1996年にオープンし、元祖「予約が1年先まで埋まっているフレンチ」として名を馳せた「キノシタ(RESTAURANT Kinoshita)」。代々木と初台と参宮橋との重心あたりに位置します。
昔はキチキチに席数が多かったようなのですが、現在はテーブル4卓にカウンター席とちょうど良いサイズ感です。従業員の全員が坊主であり礼儀正しく、体育会系の鮨屋を訪れたような気持ちの良さがあります。

木下和彦シェフの前職はタコ焼き屋。調理師学校へ通わずフランスで修業もせずと珍しい経歴です。
3,000本の在庫が自慢とのことですが、グラスのワインのラインナップも魅力的であり、写真のような立派なものがデキャンタで注文できるのが面白い。せっかくなので、泡グラス→白デキャンタ→赤グラスという流れで参ります。
グジェールとパン。パンは素朴な造形ながら仄かな酸味と穀物の深みがあり、中々の美味しさです。注文したコースは最高値の「シェフのおまかせコース」。それでも8,500円と、クロスを張ったフレンチとしては良心的な価格設定です。

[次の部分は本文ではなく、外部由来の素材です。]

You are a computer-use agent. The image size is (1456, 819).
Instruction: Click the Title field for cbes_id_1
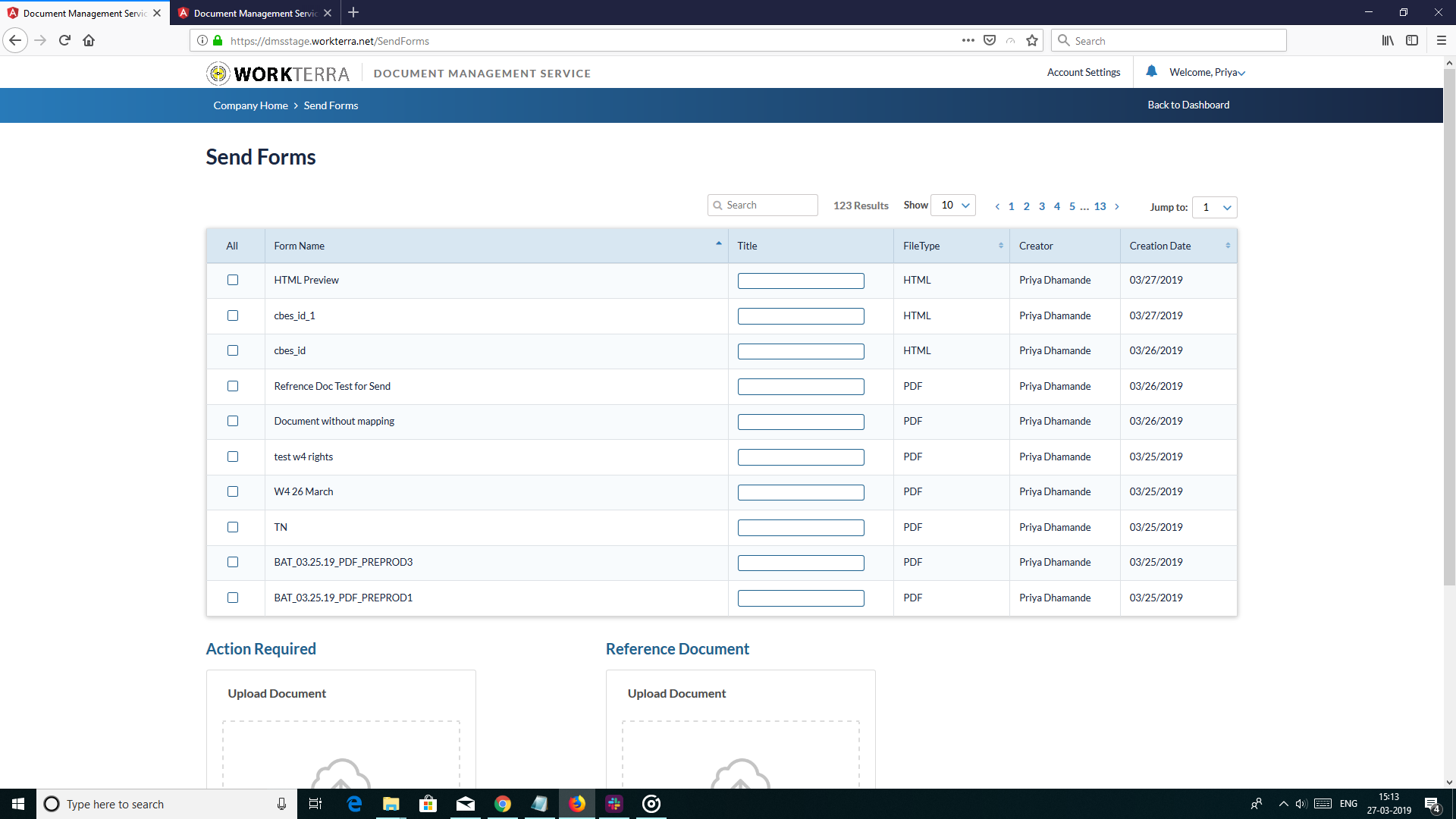pyautogui.click(x=800, y=316)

まずはカニのほぐし身にアボカド、ガスパチョ。王道の組み合わせであり素直に美味しい。ガスパチョの爽やかな酸味が記憶に残りました。
牡蠣は熱を入れ味わいに凝縮感を持たせています。まさに酒のツマミといった味わいでありワインが進む。
白子のリゾット。お米は少なめ白子は多めという嬉しい配合であり濃厚な味わい。白トリュフも必要にして充分な量であり好感が持てます。

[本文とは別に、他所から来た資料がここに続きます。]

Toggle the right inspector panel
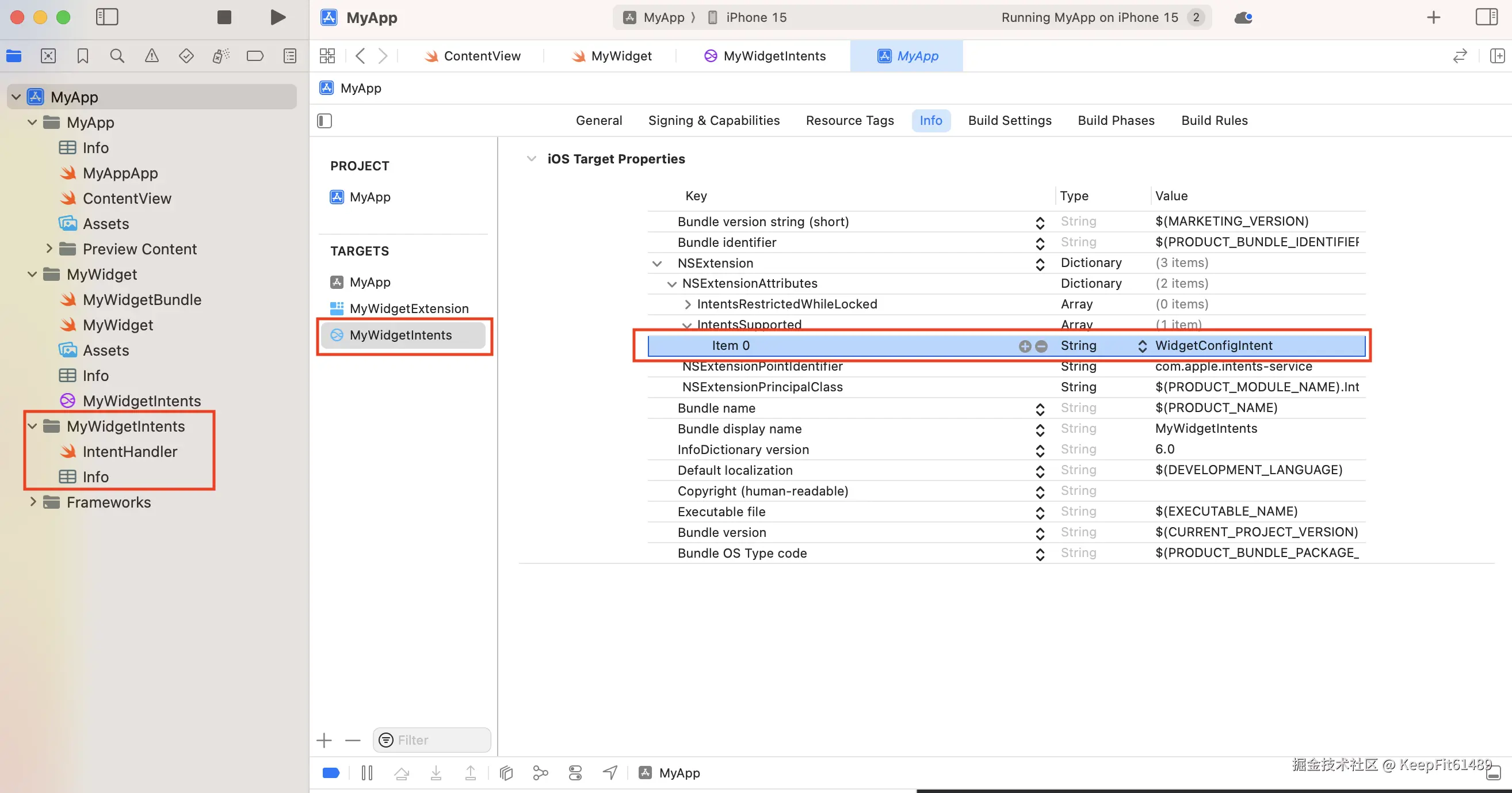Viewport: 1512px width, 793px height. 1486,17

フロマージュ・ド・テート。ブタの頭部のあらゆる部分を用いてゼリー寄せにしたグロ目の料理ですが、表面をかなり強く焼き上げているため、語感ほどの覚悟は不要です。濃密なミミガーとでも言うべき独特の食感を放ち、濃厚な味わいです。
カッペリーニにはウニ・イクラ・甘海老・サーモンと最強海鮮丼的な組み合わせ。文句なしに美味しいですが、素材の勝利でもあり、自宅でも作れるかもしれません。

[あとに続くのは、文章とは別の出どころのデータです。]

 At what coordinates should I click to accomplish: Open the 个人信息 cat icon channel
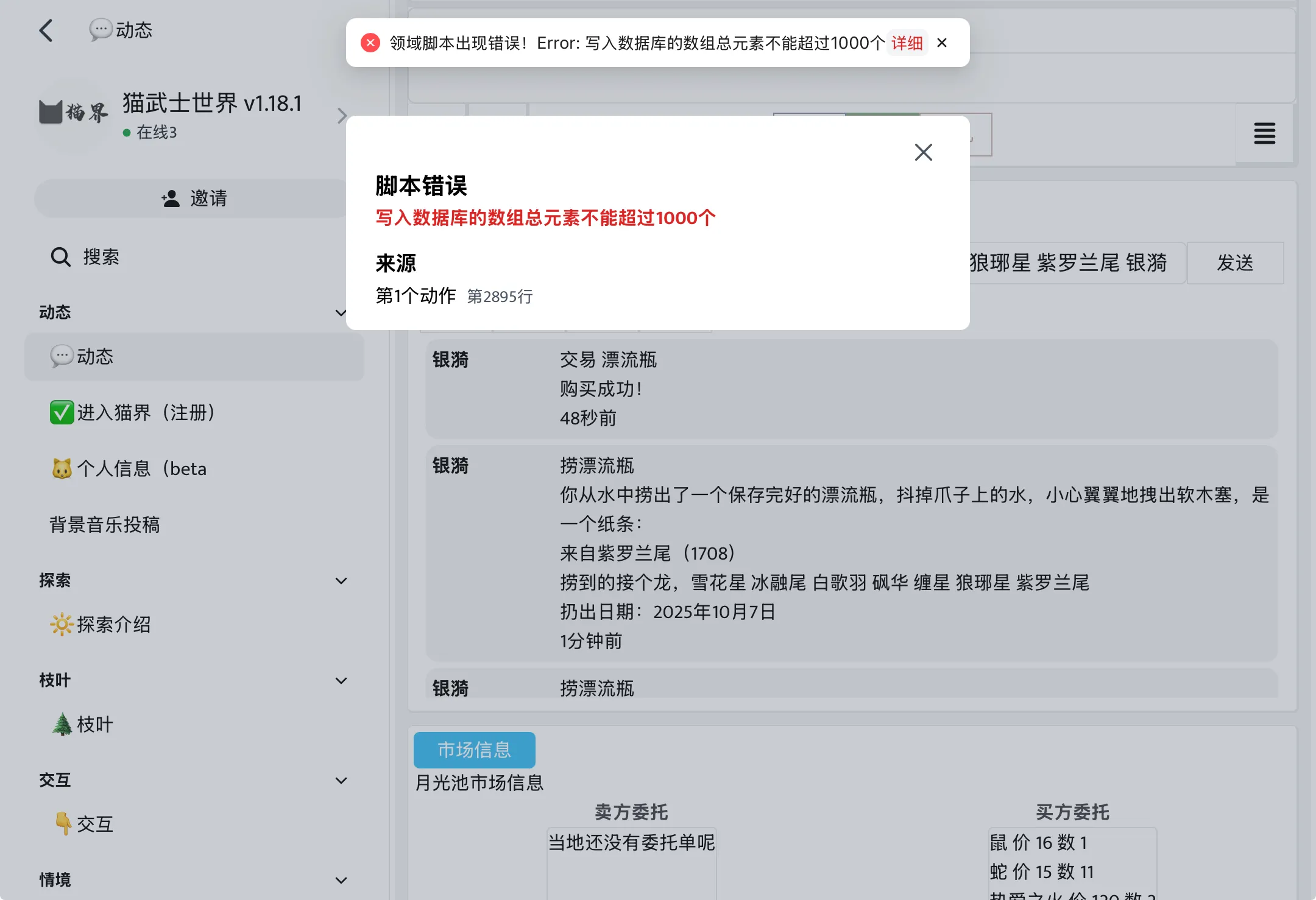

メインはエゾジカ。「ガッツリ肉系のフレンチ」という思い込みがあったのですが思いのほか上品な量ならびに調理であり、どストレートな美味しさがあります。付け合わせのお野菜がたっぷりなのが嬉しい。
お口直しにヨーグルトのソルベ。酸が立っており乳の濃密な風味も楽しめるという、かなり旨いお口直しです。
デザートはフォンダンショコラにピスタチオのアイスクリーム。フォンダンショコラはアツアツのトロトロで直感的に美味。ピスタチオも濃密でコッテリとした味わいであり私好みです。
ハーブティーで〆てごちそうさまでした。

以上を食べ、そこそこ飲んでお会計はひとりあたり1.5万円ほど。王道中の王道のフランス料理ならびにワインを楽しんでこの支払金額はリーズナブル。真っすぐで、混じりっ気のないフランス料理であり、新手のアホなキラキラ系とは一線を画す味わい。フランス料理大好き仲間や枯れたカップル、品の良いご家族でどうぞ。